Lamborghini Clears €3 Billion Again—Hybrid Hypercars Keep the Bull Charging

Lamborghini Clears €3 Billion Again—Hybrid Hypercars Keep the Bull Charging

If you needed proof that electrification doesn’t dull the edge of Italian excess, look no further than Automobili Lamborghini’s latest financial flex. The Sant’Agata-based supercar maker just closed 2025 with €3.20 billion in revenue—its second straight year north of the €3 billion mark—alongside 10,747 deliveries. In a world of tariffs, currency swings, and economic uncertainty, that’s less “weathering the storm” and more blasting through it at 200 mph with the V-12 screaming.

Operating income came in at €768 million with a 24-percent margin—down slightly, but still the sort of profitability that keeps the luxury sector nervously checking its mirrors. According to CEO Stephan Winkelmann, the company’s secret sauce is discipline mixed with product focus. Translation: build outrageous cars people can’t resist, and the spreadsheets will follow.

Tariffs and exchange-rate turbulence nibbled at the bottom line, but Lamborghini countered with a stronger product mix and tight cost control. The shift toward hybridization—part of the company’s Direzione Cor Tauri roadmap—also brought one-time costs. Yet the brand’s strategy remains clear: hybrid now, full electric later, no compromise on theatrics.

And theatrics matter. The plug-in V-12 Lamborghini Revuelto is gaining traction, while the hybridized Lamborghini Urus SE continues to mint money. Meanwhile, the incoming Lamborghini Temerario—with a new powertrain revving to 10,000 rpm—promises to keep the brand’s signature drama intact. That’s a number that sounds more like a superbike than a production car, and exactly the kind of detail Lamborghini fans expect.

Customization is also fueling the bottom line. Lamborghini says 94 percent of buyers tweaked at least one detail through its Ad Personam program. That means nearly every car leaving Sant’Agata Bolognese is effectively a one-off—proof that when customers spend six or seven figures, they want their own shade of outrageous.

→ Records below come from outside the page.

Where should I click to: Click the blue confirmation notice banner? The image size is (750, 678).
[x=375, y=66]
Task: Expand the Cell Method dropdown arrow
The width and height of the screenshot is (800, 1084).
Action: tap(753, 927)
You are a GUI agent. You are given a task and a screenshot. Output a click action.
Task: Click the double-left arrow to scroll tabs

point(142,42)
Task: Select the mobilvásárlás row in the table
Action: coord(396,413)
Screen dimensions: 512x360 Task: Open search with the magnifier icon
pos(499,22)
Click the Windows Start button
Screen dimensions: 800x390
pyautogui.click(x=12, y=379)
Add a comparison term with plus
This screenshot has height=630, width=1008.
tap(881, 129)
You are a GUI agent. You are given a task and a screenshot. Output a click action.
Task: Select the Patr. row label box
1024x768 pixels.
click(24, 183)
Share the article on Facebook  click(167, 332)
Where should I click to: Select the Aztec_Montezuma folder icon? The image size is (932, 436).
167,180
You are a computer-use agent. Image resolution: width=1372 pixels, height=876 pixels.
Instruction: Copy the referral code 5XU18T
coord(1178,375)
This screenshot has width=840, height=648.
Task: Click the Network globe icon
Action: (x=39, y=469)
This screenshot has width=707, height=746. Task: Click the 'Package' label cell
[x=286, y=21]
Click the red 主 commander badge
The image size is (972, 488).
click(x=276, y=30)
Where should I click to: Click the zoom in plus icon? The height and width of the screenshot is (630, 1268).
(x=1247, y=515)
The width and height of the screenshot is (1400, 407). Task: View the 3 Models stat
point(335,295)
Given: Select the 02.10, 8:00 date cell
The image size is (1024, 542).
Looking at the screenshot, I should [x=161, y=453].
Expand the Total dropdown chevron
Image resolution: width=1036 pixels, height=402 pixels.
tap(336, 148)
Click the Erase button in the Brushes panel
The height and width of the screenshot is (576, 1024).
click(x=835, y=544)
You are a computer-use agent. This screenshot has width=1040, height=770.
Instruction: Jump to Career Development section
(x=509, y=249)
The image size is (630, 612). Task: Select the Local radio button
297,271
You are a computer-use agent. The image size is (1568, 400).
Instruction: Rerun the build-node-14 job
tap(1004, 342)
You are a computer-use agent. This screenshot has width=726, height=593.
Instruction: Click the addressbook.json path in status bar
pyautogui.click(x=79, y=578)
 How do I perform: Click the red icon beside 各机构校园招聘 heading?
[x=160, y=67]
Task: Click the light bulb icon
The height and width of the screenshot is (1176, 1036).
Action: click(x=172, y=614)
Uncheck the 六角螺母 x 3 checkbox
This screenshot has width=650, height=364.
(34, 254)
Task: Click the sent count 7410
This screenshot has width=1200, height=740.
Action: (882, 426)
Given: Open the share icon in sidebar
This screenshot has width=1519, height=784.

Deliveries topped 10,000 units for the third consecutive year, confirming demand for Lamborghini’s now fully hybridized lineup. It’s a transformation that might have sounded sacrilegious a decade ago, yet the company insists it hasn’t diluted its DNA of emotion, noise, and excess.

Looking ahead, Lamborghini plans to roll out further updates in 2026, with debuts expected at headline-grabbing venues like the Goodwood Festival of Speed and Monterey Car Week. Those stages aren’t just for show—they’re where the brand demonstrates that sustainability and spectacle can share the same stage.

In other words, Lamborghini isn’t slowing down—it’s just plugging in before the next launch.